The Healthy Mummy Nutritionist and Recipe Developer Cheree Sheldon gives us the low down on energy drinks and why she believes they should be banned for kids.
Why energy drinks should be banned for minors
“Red Bull gives you wings”, “The massive hit that improves you a bit” and “Feel the thrill”. Exciting things for a drink to promise.
Sound too good to be true? That’s because it is. Not only are energy drinks packed full of sugar, caffeine and synthetic ingredients, their promised buzz will send you crashing once your body has begun breaking it down. And then you’ll need another one, right? And if these drinks have a negative effect on our health as adults, how are they affecting our children?
The answer is bad enough that the UK Government has put a ban on energy drink sales to children under 16 years. This is following years of lobbying by advocacy groups and celebrities like Jamie Oliver. In the US, cases of teenage deaths have been linked to energy drink consumption with ensuing and ongoing law suits against companies Monster and Red Bull.
Here at home, the Australian medical industry has been calling for stricter regulations since 2011, when tragically 16-year-old Melbourne schoolgirl Sara Milosevic died after drinking four cans of an alcoholic energy drink.

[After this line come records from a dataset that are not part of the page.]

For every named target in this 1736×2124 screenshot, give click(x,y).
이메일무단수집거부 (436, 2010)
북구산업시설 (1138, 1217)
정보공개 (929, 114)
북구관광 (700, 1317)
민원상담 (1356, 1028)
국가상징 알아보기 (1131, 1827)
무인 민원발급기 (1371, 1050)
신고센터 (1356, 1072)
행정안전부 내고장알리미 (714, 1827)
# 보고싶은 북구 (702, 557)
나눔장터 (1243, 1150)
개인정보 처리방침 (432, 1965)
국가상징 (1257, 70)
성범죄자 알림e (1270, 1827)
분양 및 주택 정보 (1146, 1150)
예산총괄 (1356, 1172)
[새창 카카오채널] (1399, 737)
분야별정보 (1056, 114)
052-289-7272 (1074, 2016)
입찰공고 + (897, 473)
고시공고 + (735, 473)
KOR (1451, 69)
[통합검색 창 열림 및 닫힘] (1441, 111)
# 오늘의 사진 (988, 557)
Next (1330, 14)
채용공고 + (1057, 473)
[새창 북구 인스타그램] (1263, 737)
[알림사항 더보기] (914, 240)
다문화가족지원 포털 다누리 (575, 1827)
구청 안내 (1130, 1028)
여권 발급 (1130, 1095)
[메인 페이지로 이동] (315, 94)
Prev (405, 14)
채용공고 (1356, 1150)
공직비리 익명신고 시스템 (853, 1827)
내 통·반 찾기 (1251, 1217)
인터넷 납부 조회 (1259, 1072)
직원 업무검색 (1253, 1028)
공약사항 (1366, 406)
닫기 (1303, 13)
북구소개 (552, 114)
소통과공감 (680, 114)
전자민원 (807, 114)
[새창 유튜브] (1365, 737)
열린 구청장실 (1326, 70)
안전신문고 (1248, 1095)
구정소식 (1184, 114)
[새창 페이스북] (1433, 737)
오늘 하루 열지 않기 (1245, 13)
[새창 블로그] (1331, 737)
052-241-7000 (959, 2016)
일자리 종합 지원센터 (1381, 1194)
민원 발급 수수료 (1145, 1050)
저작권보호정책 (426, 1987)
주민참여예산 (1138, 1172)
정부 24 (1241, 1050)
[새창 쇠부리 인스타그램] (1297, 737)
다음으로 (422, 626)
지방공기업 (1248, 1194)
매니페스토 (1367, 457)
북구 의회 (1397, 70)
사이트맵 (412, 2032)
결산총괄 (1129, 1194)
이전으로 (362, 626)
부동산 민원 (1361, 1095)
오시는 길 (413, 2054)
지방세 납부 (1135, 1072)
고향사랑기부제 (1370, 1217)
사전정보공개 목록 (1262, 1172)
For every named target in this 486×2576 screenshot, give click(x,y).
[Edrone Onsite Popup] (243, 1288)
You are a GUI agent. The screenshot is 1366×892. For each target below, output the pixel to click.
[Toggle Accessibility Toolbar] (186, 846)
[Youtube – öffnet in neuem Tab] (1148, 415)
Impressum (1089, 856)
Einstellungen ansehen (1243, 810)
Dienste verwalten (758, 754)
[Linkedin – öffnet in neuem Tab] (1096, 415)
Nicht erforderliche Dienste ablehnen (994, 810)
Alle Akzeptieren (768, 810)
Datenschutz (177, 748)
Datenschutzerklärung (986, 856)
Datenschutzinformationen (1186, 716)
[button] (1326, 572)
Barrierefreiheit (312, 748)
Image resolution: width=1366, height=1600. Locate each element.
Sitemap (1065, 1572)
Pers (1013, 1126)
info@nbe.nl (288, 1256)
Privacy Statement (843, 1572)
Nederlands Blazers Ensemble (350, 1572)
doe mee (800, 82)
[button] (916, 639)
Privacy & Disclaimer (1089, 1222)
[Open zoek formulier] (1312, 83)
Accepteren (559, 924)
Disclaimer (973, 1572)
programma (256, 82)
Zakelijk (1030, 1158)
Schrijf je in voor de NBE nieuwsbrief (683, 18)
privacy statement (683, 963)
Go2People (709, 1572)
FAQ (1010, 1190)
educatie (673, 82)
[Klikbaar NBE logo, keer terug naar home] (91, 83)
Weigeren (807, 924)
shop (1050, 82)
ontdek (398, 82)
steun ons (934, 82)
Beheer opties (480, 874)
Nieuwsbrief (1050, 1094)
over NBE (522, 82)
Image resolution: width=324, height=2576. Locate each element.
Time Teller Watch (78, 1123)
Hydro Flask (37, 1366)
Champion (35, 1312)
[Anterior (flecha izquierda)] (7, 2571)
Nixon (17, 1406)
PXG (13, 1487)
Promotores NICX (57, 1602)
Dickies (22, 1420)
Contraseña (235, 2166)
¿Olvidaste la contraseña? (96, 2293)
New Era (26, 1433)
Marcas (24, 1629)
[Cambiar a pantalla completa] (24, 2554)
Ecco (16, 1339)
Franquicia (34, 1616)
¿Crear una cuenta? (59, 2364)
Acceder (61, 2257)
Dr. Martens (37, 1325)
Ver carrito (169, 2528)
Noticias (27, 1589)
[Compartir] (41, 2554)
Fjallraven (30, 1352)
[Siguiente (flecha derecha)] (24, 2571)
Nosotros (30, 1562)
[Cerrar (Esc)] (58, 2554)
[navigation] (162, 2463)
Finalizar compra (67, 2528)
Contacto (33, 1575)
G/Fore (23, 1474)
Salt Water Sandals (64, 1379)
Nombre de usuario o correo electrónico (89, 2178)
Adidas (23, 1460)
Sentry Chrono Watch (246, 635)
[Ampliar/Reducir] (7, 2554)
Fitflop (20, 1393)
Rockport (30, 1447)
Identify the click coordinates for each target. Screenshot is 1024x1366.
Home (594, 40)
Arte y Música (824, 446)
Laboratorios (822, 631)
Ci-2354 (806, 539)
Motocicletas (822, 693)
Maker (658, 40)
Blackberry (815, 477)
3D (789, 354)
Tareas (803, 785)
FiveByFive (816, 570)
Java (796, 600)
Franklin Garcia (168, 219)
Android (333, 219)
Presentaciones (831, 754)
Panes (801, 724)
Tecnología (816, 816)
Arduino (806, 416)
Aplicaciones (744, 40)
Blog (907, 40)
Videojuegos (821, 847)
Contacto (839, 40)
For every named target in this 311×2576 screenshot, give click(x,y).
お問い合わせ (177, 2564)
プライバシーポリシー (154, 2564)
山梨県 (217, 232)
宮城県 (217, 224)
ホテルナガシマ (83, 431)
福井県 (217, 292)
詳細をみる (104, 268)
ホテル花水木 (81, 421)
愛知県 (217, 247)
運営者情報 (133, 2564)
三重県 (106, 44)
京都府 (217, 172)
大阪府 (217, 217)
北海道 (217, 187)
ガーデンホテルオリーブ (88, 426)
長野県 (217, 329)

The UK ban saw British Health Secretary, Matt Hancock, place the age limit ban on beverages high in caffeine and sugar, such as Monster, Red Bull and Lucozade. Manufacturers and retailers are likely to be alone in speaking out against the ban, simply because it may affect their bottom line. At the end of the day, energy drinks are big business.
The UK has backed the ban within their goals of reducing childhood obesity, linking energy drinks in minors to damaging health, sparking headaches, hyperactivity and obesity. Dr Kieron Rooney, a senior lecturer in biochemistry and exercise physiology at the University of Sydney says “The toxicity of the stimulants in energy drinks can change depending on your body size. Because children are smaller, they’re naturally more susceptible than a larger individual. Still, adults can have the nasty side effect of over stimulation, too.”
In 2017, NSW Poisons Information Centre received 56 call regarding energy drinks, 71 per cent of those about children. Jared Brown, head of the centre reported that “symptoms range from vomiting to people being very agitated with their heart racing. Then there are those who get more significant toxicity with chest pains similar to a mild heart attack, and people with severe agitation to the point of needing some sedation, and rarely people have seizures as well. In the last five years, 25 per cent were hospitalised”.
In a report published by the Food Research Collaboration, a review of worldwide evidence on energy drinks links them to headaches, stomach aches and sleep problems, while emergency department visits associated with their consumption in the US doubled between 2007 and 2011. Another survey involving 16 countries found that 68% of 11-18-year-olds and 18% of children 10 and under consume energy drinks, with 12% of children drinking at least a litre in a single session. Jamie Oliver revealed a study through his company and found that 13 per cent of UK kids were consuming this litre per day. This equates to 14 shots of caffeine.
Are energy drinks being marketed to kids?
Another reason this particular space needs to be watched carefully when it comes to our kids is marketing. The marketing experts within these brands make the ingredients sound good for us as adults, so we are tricked into thinking an energy drink is a healthy option for a pick-me-up. For children and teens, the idea of having wings is irresistible. Jamie Oliver has spent over three years trying to ban children from being able to buy energy drinks across the globe with his campaign #NotForChildren. While the industry is saying that they don’t market to kids, he argues that “the kids say they do with their colours, their branding, their names and the things they give you when you buy them”.